Popular Grounding Techniques Include:
5-4-3-2-1 Exercise – This one is perfect when anxiety or frustration feels like it’s taking over. Pause for a moment to notice and name the following:
- 5 things you can see (look around the room)
- 4 things you can touch
- 3 things you can hear
- 2 things you can smell
- 1 thing you can taste (a mint, a sip of water—whatever works)
Go shoeless: Take off your shoes and your socks. Feel your feet on the ground. Balance on one foot and then the other. Do this five times.
Swing your torso: Stand with your feet shoulder width apart. Swing your arms in unison from one side to the other, twisting your body as you do this. Do this five times
- Breathing Exercises. It sounds simple and perhaps overused, but mindful breathing really works because it slows you down. I’ve created the triangle method of breathing to help my clients with ADHD when they find themselves becoming dysregulated.
- Inhale for 4 seconds
- Hold the breath for 4 seconds
- Exhale slowly for 6 seconds
- Pause at empty
Research shows that diaphragmatic breathing like this activates the parasympathetic nervous system, which helps calm the body and reduce emotional reactivity.
- Physical Exercises: Muscle through with Movement.
Movement can really help some people physically ground themselves and break the cycle of emotional dysregulation. Whether it’s standing up and sitting back down for a set of 5, stretching in your chair, taking a walk or clenching and releasing your fists or other parts of your body, by engaging your body, you bring your focus back to the present. This engages your body and brings focus back to the present.
The magic in these techniques lies in their repetition and self-compassion. We aren’t aiming for perfection here. You will not transform suddenly into the ideal easygoing avatar you desire. But, When practiced regularly, grounding exercises train the brain to shift from knee-jerk reactions laden with emotional intensity to more balanced, thoughtful responses.
- Install Emotional Pause Buttons: Use my STAR approach
Impulsive emotional reactions can often be the result of not pausing before responding. But taking that pause is oh-so-hard when emotions run hot. Use my STAR-“STOP, THINK, ACT, RECOVER” method when somebody (including yourself) is getting triggered. First, discuss in advance the physical signs of upset–tightness in chest, a headache, loud voices, tears. Then decide what your plan will be when they show up and how you will take that PAUSE. Using the STAR method can be a game-changer for you and your family.
- Call A Lifeline: Use Your Support Network
Having a reliable support system makes ALL the difference.

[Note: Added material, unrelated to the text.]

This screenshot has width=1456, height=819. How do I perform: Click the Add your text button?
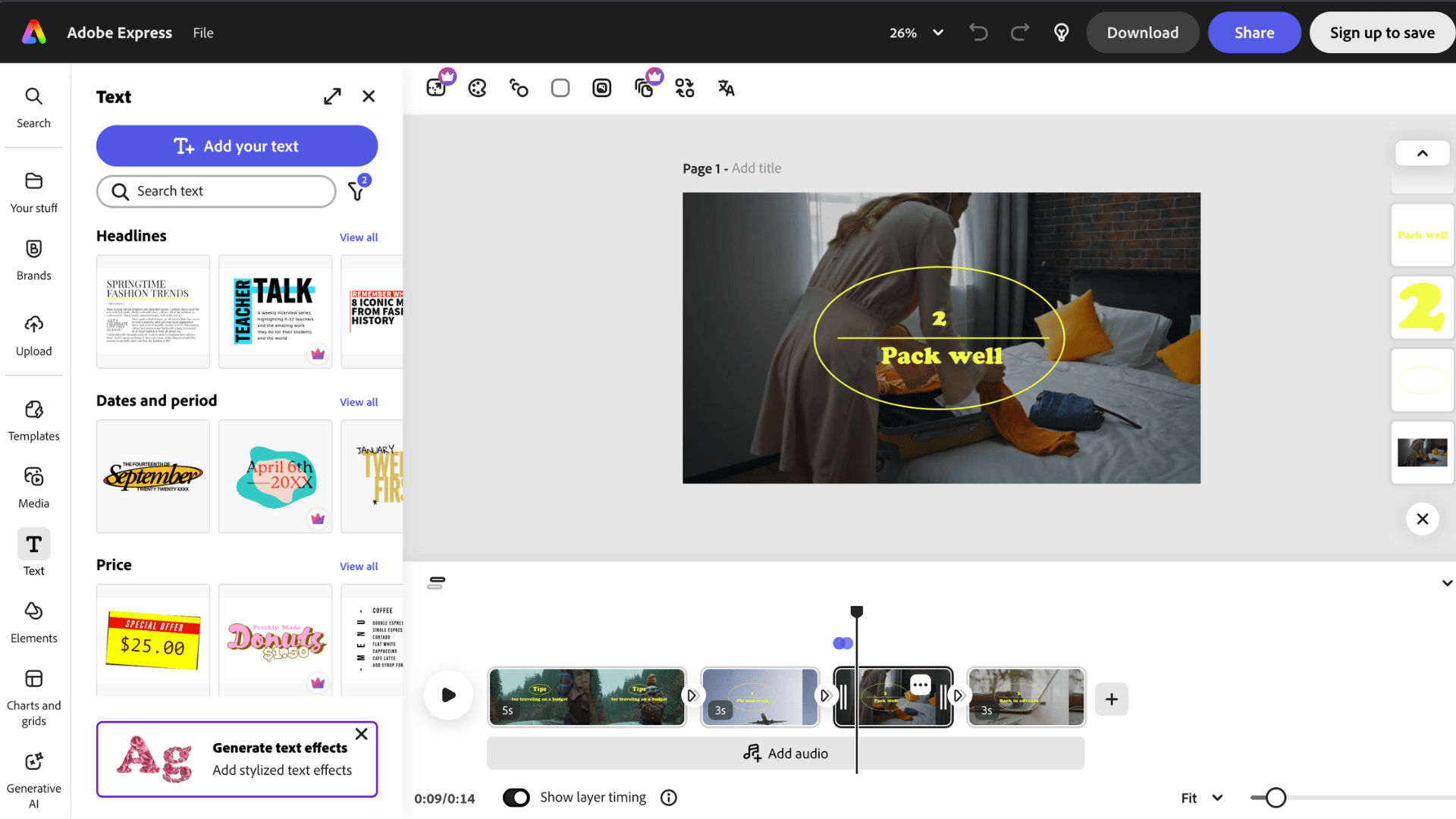click(x=237, y=146)
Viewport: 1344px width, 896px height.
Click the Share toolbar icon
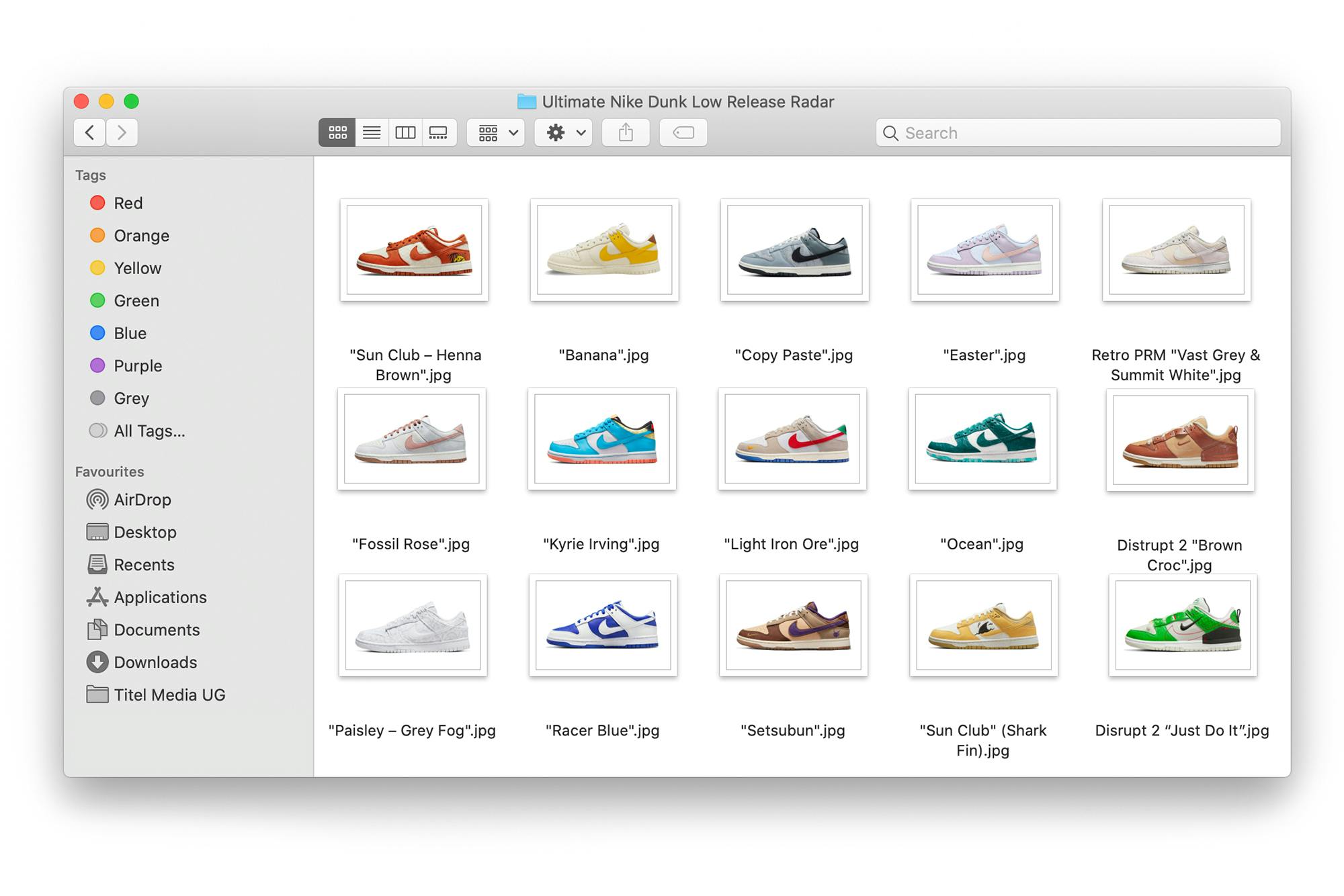click(x=626, y=133)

You don’t have to handle everything by yourself and, sometimes, we all need a lifeline to call. I have reached out many times to close friends or family members in times of distress or dysregulation. Take a minute now and write down the names of at least two people you can contact when the going gets tough. For many people with ADHD, there’s so much shame about being dysregulated in the first place that it can be tough to ask for help. Remember, everybody, and I mean EVERYBODY, loses it sometimes.
For parents and adults with ADHD, connecting with a therapist or a coach (here I am!!) can offer ongoing support, insight and understanding about the causes and responses to intense feelings and disruption. In fact, one study found that cognitive-behavioral therapy (CBT) tailored for ADHD is especially effective in helping manage emotional dysregulation. The road to emotional balance is paved with self-compassion. It’s about acknowledging that emotions will come and go, but with the right tools, we can navigate them with more confidence and less chaos.